Code launched by a parallel_for call is always launched on the device. To run code on the host, please use traditional [nested] for loop expressions.

Important: All parallel_for calls are asynchronous by default relative to CPU work. To synchronize with the host, you must use the yakl::fence() function (see below).

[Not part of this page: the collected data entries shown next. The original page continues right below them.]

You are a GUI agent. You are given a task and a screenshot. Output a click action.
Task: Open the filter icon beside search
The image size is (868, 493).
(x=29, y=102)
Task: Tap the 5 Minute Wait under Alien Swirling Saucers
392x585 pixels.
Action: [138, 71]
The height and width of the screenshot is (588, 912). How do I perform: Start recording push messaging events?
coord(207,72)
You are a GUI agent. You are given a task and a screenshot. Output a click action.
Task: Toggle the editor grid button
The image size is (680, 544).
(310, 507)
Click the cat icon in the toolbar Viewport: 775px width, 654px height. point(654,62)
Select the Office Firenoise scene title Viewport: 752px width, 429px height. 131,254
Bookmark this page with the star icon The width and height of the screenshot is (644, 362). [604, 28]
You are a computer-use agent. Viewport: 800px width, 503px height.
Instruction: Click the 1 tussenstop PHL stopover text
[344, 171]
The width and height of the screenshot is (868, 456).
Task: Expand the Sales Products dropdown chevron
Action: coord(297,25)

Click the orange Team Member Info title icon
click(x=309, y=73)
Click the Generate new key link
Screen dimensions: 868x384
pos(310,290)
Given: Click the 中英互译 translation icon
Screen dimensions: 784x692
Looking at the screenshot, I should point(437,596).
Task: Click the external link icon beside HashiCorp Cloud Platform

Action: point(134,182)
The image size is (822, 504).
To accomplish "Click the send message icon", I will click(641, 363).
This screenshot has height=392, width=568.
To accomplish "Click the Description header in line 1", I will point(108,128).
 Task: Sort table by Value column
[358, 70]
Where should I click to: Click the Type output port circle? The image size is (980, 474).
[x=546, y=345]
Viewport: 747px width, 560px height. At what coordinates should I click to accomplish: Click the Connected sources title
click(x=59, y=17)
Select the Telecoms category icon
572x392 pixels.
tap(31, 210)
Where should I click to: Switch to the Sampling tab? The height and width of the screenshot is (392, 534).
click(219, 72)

for (int i=0; i < nx; i++) {
  a(i) = 1;
}
// This will become the following:
// In c-style, an integer bound, nx, implies iteration from 0,...,nx-1
yakl::c::parallel_for( nx , YAKL_LAMBDA (int i) {
  a(i) = 1;
});


for (int j=0; j < ny; j++) {
for (int i=0; i < nx; i++) {
  a(j,i) = 1;
}
}
// This will become:
yakl::c::parallel_for( yakl::c::Bounds<2>(ny,nx) , YAKL_LAMBDA (int j, int i) {
  a(j,i) = 1;
});


for (int j=-1; j <= ny+1; j++) {
for (int i=0; i < nx; i++) {
  a(j,i) = 1;
}
}
// This will become the following.
// Two entries for a bound means lower, upper (INCLUSIVE!)
yakl::c::parallel_for( yakl::c::Bounds<2>({-1,ny+1},nx) , YAKL_LAMBDA (int j, int i) {
  a(j,i) = 1;
});


for (int j=-1; j <= ny+1; j+=2) {
for (int i=0; i < nx; i++) {
  a(j,i) = 1;
}
}
// This will become the following.
// Three entries for a bound means lower, upper (INCLUSIVE), stride
// Strides must always be positive. No negative iterations at present
// If ordering matters, it's likely you have some kind of scan and cannot use parallel_for anyway
yakl::c::parallel_for( yakl::c::Bounds<2>({-1,ny+1,2},nx) , YAKL_LAMBDA (int j, int i) {
  a(j,i) = 1;
});

Fortran-style parallel_for and Bounds

Fortran-style parallel_for and Bounds behavior differs from C-style. An integer, nx, passed to a Fortran-style bounds, by default, iterates from 1,...,nx

// do i = 1 , nx
//   a(i) = 1;
// enddo
// This will become the following:
// In fortran-style, an integer bound, nx, implies iteration from 1,...,nx
yakl::fortran::parallel_for( nx , YAKL_LAMBDA (int i) {
  a(i) = 1;
});


// do j = 1 , ny
// do i = 1 , nx
//   a(i,j) = 1;
// }
// }
// This will become:
yakl::fortran::parallel_for( yakl::fortran::Bounds<2>(ny,nx) , YAKL_LAMBDA (int j, int i) {
  a(i,j) = 1;
});


// do j = -1,ny+1
// do i = 1,x
//   a(i,j) = 1;
// }
// }
// This will become the following.
// Two entries for a bound means lower, upper (INCLUSIVE!)
yakl::fortran::parallel_for( yakl::fortran::Bounds<2>({-1,ny+1},nx) , YAKL_LAMBDA (int j, int i) {
  a(i,j) = 1;
});


// do j = -1 , ny+1 , 2
// do i = 1 , nx
//   a(i,j) = 1;
// }
// }
// This will become the following.
// Three entries for a bound means lower, upper (INCLUSIVE), stride
// Strides must always be positive. No negative iterations at present
// If ordering matters, it's likely you have some kind of scan and cannot use parallel_for anyway
yakl::fortran::parallel_for( yakl::fortran::Bounds<2>({-1,ny+1,2},nx) , YAKL_LAMBDA (int j, int i) {
  a(j,i) = 1;
});

Labeled parallel_for

If you plan to eventually use YAKL's automated timers and CUDA NVTX wrappers in nvprof, it is beneficial to label your parallel_for calls. These are parallel_for calls that begin with a string label (see the top of this page).

Readability with using

Tired of typing yakl::fortran:: over and over? Use the C++ using command:

using yakl::fortran::parallel_for;
using yakl::fortran::Bounds;
// Now it can look much cleaner:
parallel_for( Bounds<3>(nz,ny,nx) , YAKL_LAMBDA (int k, int j, int i) {
  arr(i,j,k) = 1;
});

YAKL_LAMBDA and YAKL_DEVICE_LAMBDA

YAKL_LAMBDA creates a lambda-generated functor that is valid on the host or device. In CUDA and HIP, for instance, it is a C++ macro that processes to __host__ __device__. The YAKL_DEVICE_LAMBDA macro is only valid on the device.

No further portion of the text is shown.